Dateline: Lake Louise, Alberta. Many of the people who visit famous Lake Louise never see nearby Moraine Lake. That’s a big mistake. If Lake Louise is a perfect little gem (and it is that), Moraine Lake and the road into it are an Alpine extravaganza. Located in the Valley of the Ten Peaks, Moraine Lake is amazing in its own way – less perfect than Lake Louise but more overwhelming. As you drive the 14 kilometers into Moraine Lake you see amazing glaciers hanging off equally amazing peaks. There are ten peaks surrounding Moraine Lake, and they once were named One through Ten in the Stoney Indian language. Today only numbers Nine and Ten still carry the Indian names.
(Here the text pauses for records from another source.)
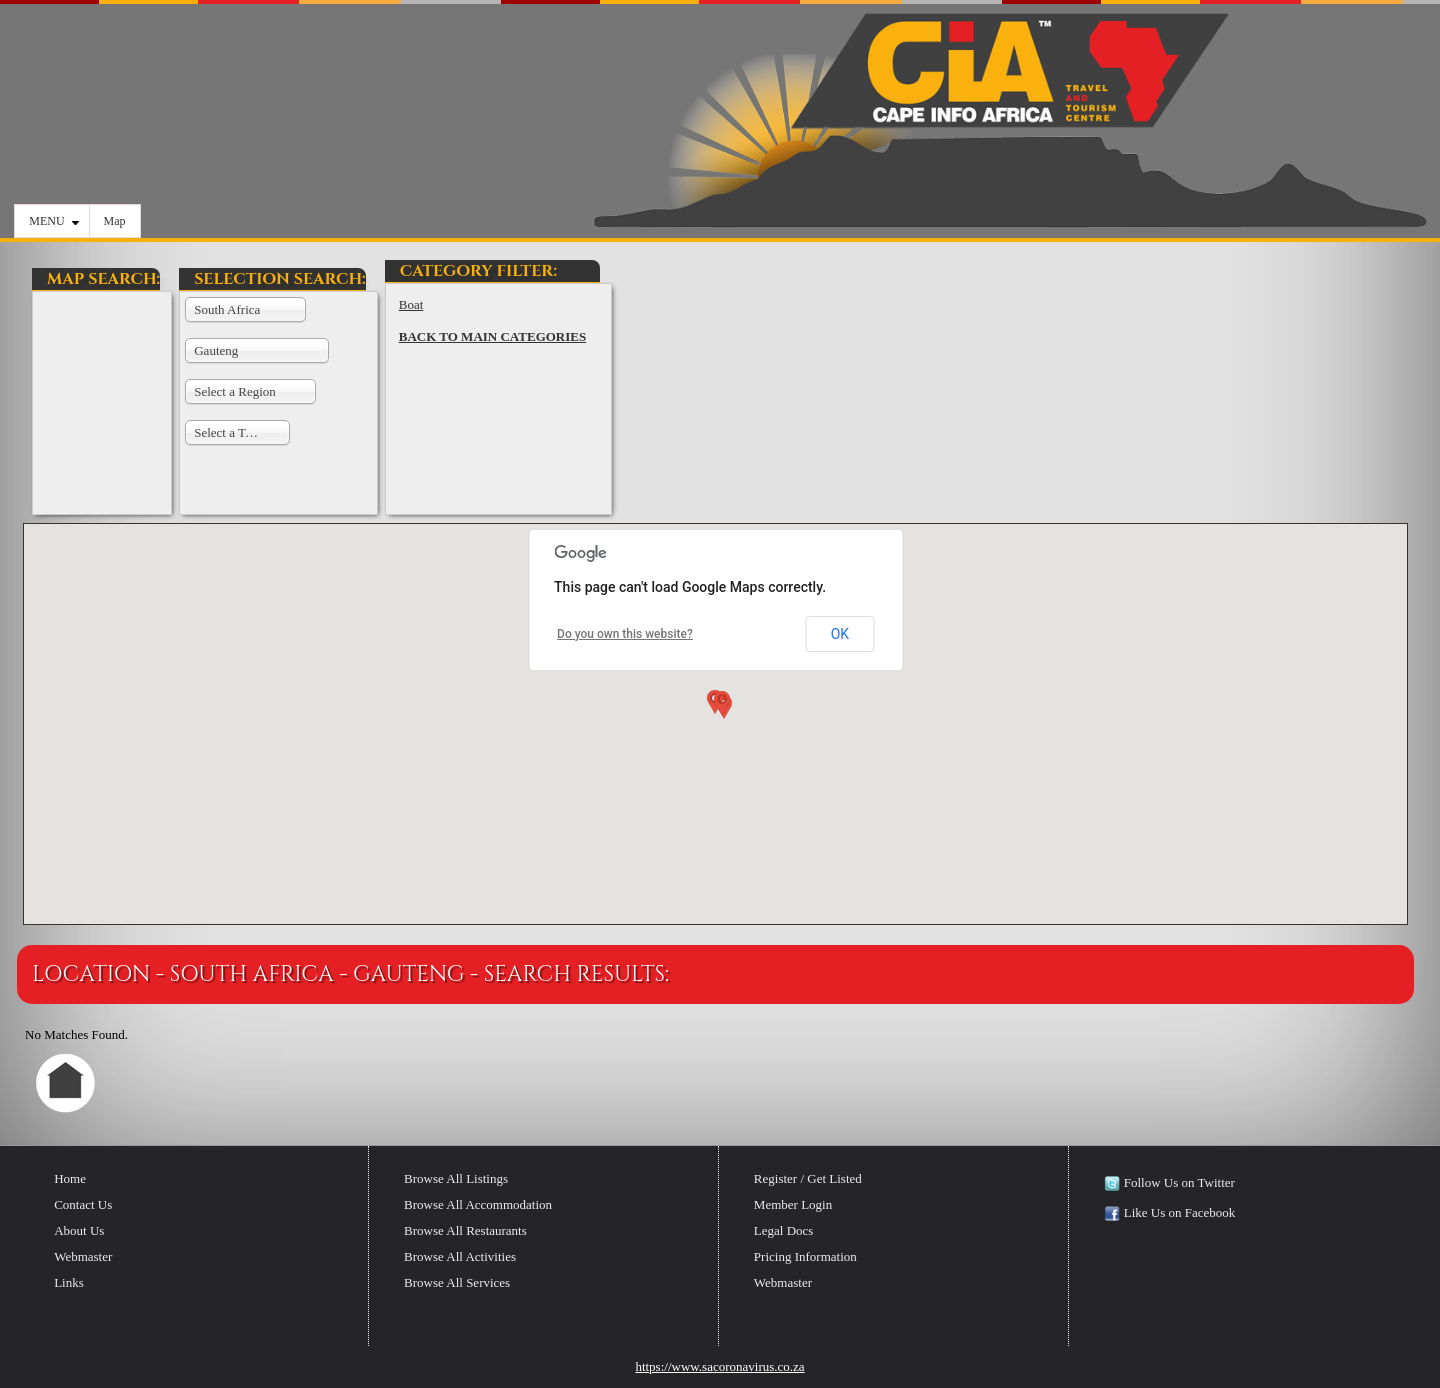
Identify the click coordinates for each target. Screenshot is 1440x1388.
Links (69, 1282)
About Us (79, 1230)
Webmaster (83, 1256)
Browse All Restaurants (465, 1230)
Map (115, 221)
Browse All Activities (460, 1256)
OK (840, 634)
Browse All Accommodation (478, 1204)
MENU (53, 221)
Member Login (793, 1204)
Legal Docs (784, 1230)
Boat (411, 304)
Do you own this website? (625, 634)
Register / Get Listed (808, 1178)
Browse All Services (457, 1282)
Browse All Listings (456, 1178)
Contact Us (83, 1204)
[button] (720, 707)
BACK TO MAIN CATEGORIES (492, 336)
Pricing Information (805, 1256)
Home (70, 1178)
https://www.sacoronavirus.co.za (719, 1366)
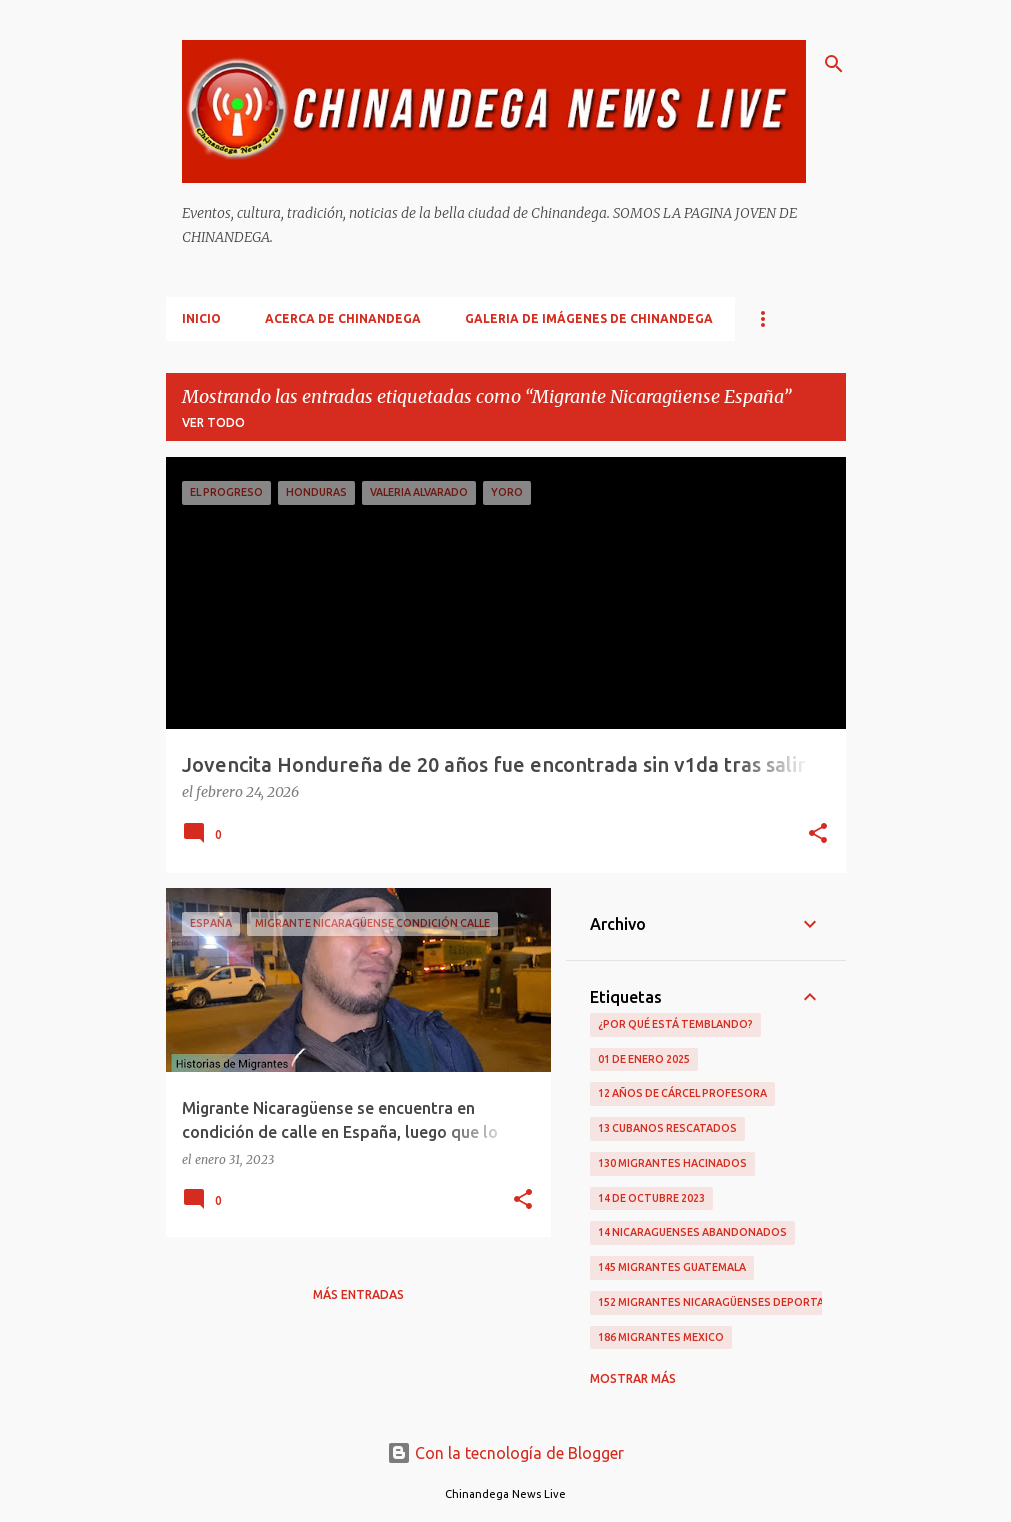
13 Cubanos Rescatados (667, 1128)
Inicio (201, 318)
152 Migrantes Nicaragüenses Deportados (723, 1302)
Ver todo (213, 422)
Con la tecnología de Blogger (505, 1453)
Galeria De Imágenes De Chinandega (589, 318)
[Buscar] (834, 64)
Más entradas (358, 1294)
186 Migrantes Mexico (661, 1337)
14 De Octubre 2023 (651, 1198)
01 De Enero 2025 (644, 1059)
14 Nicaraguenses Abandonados (692, 1232)
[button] (818, 835)
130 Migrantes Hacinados (672, 1163)
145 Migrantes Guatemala (672, 1267)
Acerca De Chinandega (343, 318)
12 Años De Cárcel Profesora (682, 1093)
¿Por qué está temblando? (675, 1024)
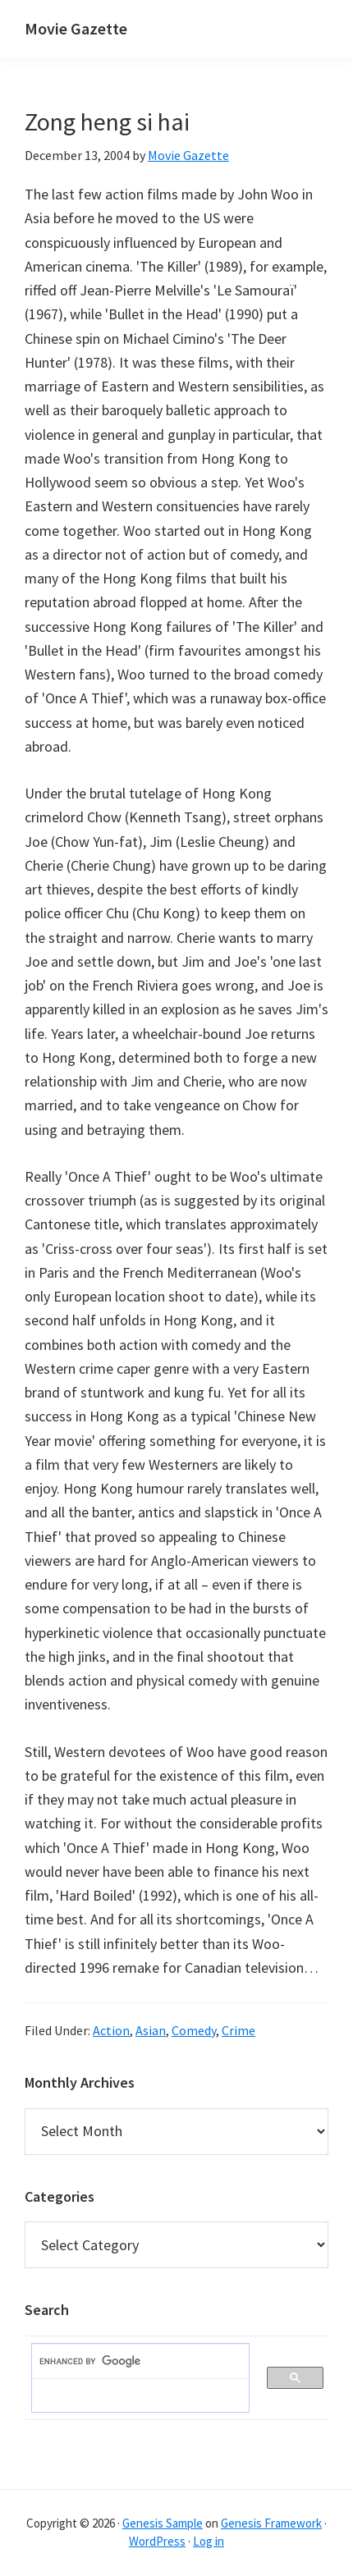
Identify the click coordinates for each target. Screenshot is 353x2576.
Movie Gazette (76, 28)
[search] (132, 2361)
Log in (208, 2541)
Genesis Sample (162, 2523)
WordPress (157, 2541)
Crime (238, 2030)
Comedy (194, 2030)
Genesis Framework (271, 2523)
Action (111, 2030)
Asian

This year the wildflowers are everywhere in profusion, you’d think you were on the set of The Sound of Music. As the other DrC noted this morning, the only things missing were yodeling and cows with bells. Like Lake Louise, there is a nice walk along the north shore of Moraine Lake. It is a mile and a half to the upstream end of the lake. After about a mile I got tired and sat on a bench while the rest of my party continued on to the falls which feed the lake, before returning.

I sat quietly for just over a half hour and learned the St. Francis trick. If you sit quietly in the woods eventually animals decide you are no threat. I had birds hopping around my feet and on the bench within 6” of my knee and a ground squirrel perching just by my hip. If I had something to feed them, I bet I could have made pets of them. I don’t feed wild critters; we are told it is bad for them to eat snack foods. Likewise, snack foods don’t do us any good, but we eat them.

Also while sitting there I talked to a Danish couple. They looked at the immense mountains around us and remarked, “The tallest mountain in Denmark is 200 meters tall.” I gave them a sales pitch for the string of U.S. National Parks that begins with Glacier, runs down through Yellowstone and Grand Teton, and then continues with the Utah parks – Arches, Zion, Bryce, and Capitol Reef – and finishes up with the Grand Canyon in Arizona. I’ve visited 70+ countries and this string of western U.S. parks is definitely world class scenery.

Tomorrow we’re off for Jasper National Park, at the northern end of the Icefields Parkway. We will drive past the toe of a glacier, at the top of Sunwapta Pass. What a treat to visit these beautiful mountains again.